San Diego Neighborhood to be Sprayed for Zika

A female Aedes aegypti mosquito is seen on the forearm of a health technician in a laboratory conducting research on preventing the spread of the Zika virus and other mosquito-borne diseases in Guatemala City, February 4, 2016. REUTERS/Josue Decavele
REUTERS/Josue Decavele

A two-block area of San Diego’s Mount Hope neighborhood will be sprayed for mosquitoes who could potentially carry the Zika virus next next week, after a resident tested positive for the disease.

According to local ABC affiliate 10News, San Diego County’s Vector Control Program will hand-spray the areas bordered by F Street on the north, Raven Street on the east, Market Street to the south and Quail Street to the west with the pesticide Pyrenone 25-5 in an effort to kill any adult Aedes egypti mosquitoes on Tuesday or Wednesday.

The person infected by the disease had recently traveled to a country known to be plagued by the Zika virus, for which there is no known vaccine or cure.

According to the Centers for Disease Control and Prevention (CDC), the Zika virus is transmitted to people primarily through the bite of an infected Aedes mosquito. These are the same mosquitoes that spread the dengue and chikungunya viruses.

Aedes mosquitos and their mosquito larvae were reportedly found near the infected person’s home.

County Public Health Officer Dr. Wilma Wooten reportedly said:”Travel to Zika-affected countries is common, and actions to prevent Zika from spreading to local Aedes mosquitoes are vital to inhibit locally acquired human cases of this disease.”
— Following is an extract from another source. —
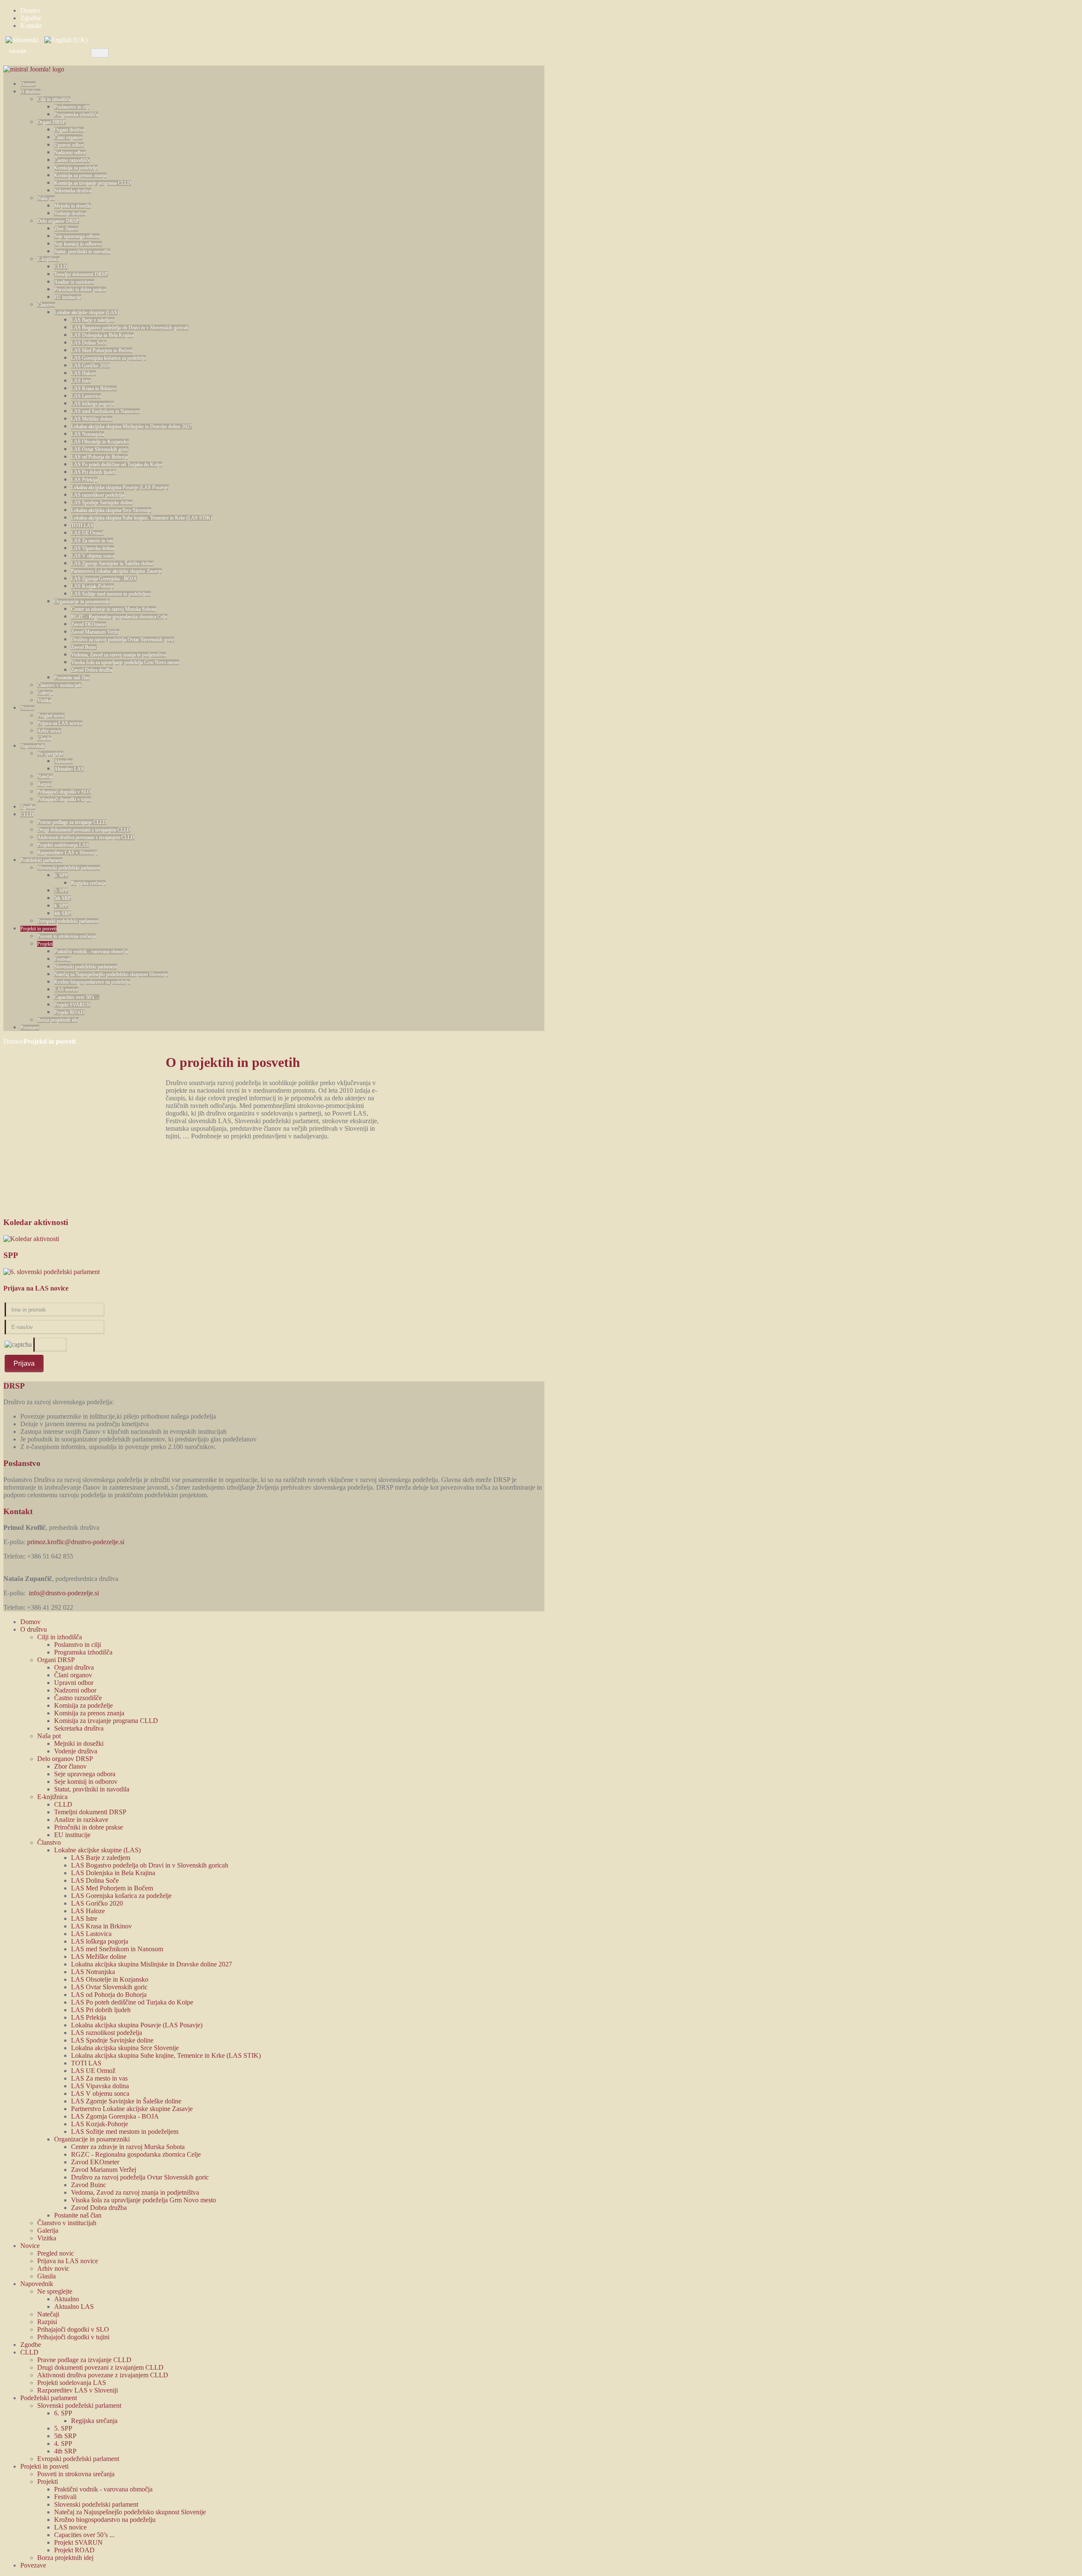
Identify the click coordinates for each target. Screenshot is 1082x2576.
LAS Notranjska (87, 434)
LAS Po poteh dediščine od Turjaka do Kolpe (116, 465)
In February, California health officials admitted that since 2013 there have been six cases of Californians who have contracted and been diagnosed with the Zika virus while traveling abroad. The first case in Los Angeles was reported this past January.

The recently-infected San Diego resident is likely the seventh case.

According to 10News, some preventative measures include keeping doors and windows closed, “turning off fans that bring outdoor air inside the home, covering ornamental fish ponds to avoid direct exposure, rinsing fruits and vegetables from gardens with water before cooking or eating, wiping down or covering outdoor items such as toys, and covering barbecue grills.”